TEMPO.CO, Jakarta - Mahkamah Agung (MA) memutuskan memperberat hukuman mantan Ketua Komisi VII Dewan Perwakilan Rakyat Sutan Bhatoegana dari vonis sebelumnya 10 tahun menjadi 12 tahun penjara. Politikus Demokrat ini terseret kasus dugaan korupsi terkait dengan pembahasan Anggaran Pendapatan dan Belanja Negara Perubahan (APBN-P) 2013 di Kementerian Energi dan Sumber Daya Mineral.
“Amar putusannya itu menolak permohonan kasasi Sutan, dikatakan Sutan terbukti korupsi,” ujar juru bicara MA, Suhadi, ketika dihubungi pada Kamis, 14 April 2016. Selain hukuman penjara 12 tahun, Sutan dikenai denda Rp 500 juta serta subsider 8 bulan penjara untuk pengganti denda.
Selain itu, Sutan dikenai uang pengganti perkara sebesar Rp 50 juta ditambah US$ 7.500. “Jika tidak dibayar dalam waktu 1 bulan sesudah (putusan) berkekuatan hukum tetap, harta bendanya disita untuk membayar uang pengganti itu,” kata Suhadi. Lalu, jika tidak dibayar atau harta benda yang ada tidak mencukupi, akan diganti dengan hukuman penjara 1 tahun.
Suhadi menuturkan, Sutan juga mendapat hukuman tambahan, yakni pencabutan hak untuk dipilih dalam jabatan publik. “Kalau hak memilih, tidak dicabut,” ucapnya. Sayangnya, Suhadi enggan berkomentar lebih jauh ihwal pertimbangan di balik penambahan hukuman ini karena sedang dalam tahap koreksi. “Nanti kalau sudah selesai dikoreksi, hanya majelis yang bersangkutan yang berhak memberikan pertimbangannya kepada publik.”
Selain memperberat hukuman Sutan, MA mengabulkan tuntutan jaksa merampas harta Sutan, yaitu 1 mobil Toyota Alphard dan 1 rumah miliknya. Rumah yang terdiri atas tanah dan bangunan seluas 1.194,38 meter persegi itu terletak di Jalan Kenanga Raya, Medan. “Itu yang dirampas negara, yang lain sama dengan putusan pengadilan tinggi,” tuturnya.

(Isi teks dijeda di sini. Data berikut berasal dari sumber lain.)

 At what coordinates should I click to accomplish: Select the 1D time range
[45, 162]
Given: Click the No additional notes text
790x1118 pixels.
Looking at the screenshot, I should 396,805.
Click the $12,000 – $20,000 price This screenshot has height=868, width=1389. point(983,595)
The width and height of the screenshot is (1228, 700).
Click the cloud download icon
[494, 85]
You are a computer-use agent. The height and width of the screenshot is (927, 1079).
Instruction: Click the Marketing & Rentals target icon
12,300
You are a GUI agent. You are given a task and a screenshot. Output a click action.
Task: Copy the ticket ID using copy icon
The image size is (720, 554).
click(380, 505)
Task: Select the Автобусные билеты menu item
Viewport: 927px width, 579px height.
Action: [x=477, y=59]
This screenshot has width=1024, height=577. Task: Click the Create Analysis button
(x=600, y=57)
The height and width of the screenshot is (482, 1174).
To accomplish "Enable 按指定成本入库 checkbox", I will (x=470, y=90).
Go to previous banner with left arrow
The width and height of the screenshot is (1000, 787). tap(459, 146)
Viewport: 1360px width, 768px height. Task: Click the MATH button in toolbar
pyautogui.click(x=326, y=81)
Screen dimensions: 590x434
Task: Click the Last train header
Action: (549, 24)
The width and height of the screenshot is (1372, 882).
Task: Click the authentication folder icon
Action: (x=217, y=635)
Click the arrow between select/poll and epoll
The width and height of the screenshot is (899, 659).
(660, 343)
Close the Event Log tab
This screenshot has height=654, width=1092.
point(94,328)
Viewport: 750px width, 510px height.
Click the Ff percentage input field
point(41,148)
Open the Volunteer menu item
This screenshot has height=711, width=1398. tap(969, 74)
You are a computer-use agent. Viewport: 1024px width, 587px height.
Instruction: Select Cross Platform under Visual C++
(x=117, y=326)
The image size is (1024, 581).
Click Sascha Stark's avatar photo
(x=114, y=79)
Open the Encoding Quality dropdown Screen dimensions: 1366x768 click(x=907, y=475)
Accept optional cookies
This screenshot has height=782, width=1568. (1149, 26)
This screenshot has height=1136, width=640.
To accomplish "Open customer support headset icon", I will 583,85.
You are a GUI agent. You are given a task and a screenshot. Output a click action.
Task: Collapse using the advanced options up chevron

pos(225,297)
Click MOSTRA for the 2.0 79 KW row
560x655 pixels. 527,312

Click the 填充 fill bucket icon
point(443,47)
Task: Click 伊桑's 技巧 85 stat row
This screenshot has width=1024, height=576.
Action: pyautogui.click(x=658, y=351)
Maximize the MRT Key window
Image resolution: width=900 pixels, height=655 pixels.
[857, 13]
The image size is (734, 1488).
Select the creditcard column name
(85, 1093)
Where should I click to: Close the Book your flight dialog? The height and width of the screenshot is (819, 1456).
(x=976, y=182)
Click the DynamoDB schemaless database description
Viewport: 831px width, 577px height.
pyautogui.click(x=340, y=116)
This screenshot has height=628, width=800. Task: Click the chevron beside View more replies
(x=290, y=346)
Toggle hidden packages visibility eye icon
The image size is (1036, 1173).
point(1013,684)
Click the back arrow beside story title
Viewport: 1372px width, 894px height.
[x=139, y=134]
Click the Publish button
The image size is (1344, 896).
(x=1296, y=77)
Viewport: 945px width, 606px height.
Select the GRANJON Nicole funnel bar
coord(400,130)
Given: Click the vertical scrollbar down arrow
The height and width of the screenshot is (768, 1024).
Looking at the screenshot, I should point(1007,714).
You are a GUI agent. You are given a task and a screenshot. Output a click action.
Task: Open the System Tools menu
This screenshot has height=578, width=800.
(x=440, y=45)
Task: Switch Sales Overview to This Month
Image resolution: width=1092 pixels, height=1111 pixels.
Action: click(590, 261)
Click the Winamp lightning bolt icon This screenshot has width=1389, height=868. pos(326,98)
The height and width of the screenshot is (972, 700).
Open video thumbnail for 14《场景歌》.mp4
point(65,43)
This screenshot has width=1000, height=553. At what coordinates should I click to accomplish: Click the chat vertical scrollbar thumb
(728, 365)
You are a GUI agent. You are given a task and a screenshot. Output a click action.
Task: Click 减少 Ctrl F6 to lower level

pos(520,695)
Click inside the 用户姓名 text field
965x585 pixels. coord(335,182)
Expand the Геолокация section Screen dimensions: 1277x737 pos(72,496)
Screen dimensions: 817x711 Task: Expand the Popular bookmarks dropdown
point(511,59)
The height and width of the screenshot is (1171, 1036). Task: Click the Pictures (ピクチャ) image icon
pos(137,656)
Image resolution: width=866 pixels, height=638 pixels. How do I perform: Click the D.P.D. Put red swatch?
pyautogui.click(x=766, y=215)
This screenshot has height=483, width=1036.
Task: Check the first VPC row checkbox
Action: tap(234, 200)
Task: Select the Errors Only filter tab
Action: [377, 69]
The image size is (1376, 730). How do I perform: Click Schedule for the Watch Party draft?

Dalam kasus korupsi itu, Sutan didakwa menerima uang sebesar US$ 140 ribu. Ia pun didakwa menerima barang-barang lain, seperti 1 mobil Toyota Alphard, uang sebesar US$ 200 ribu dari mantan Kepala SKK Migas Rudi Rubiandini, uang sejumlah Rp 50 juta dari bekas Menteri ESDM Jero Wacik, serta rumah dari pengusaha bernama Saleh Abdul Malik.
Dia ditetapkan sebagai tersangka sejak 14 Mei 2014 dan sudah ditahan lembaga antirasuah sejak 2 Februari 2015.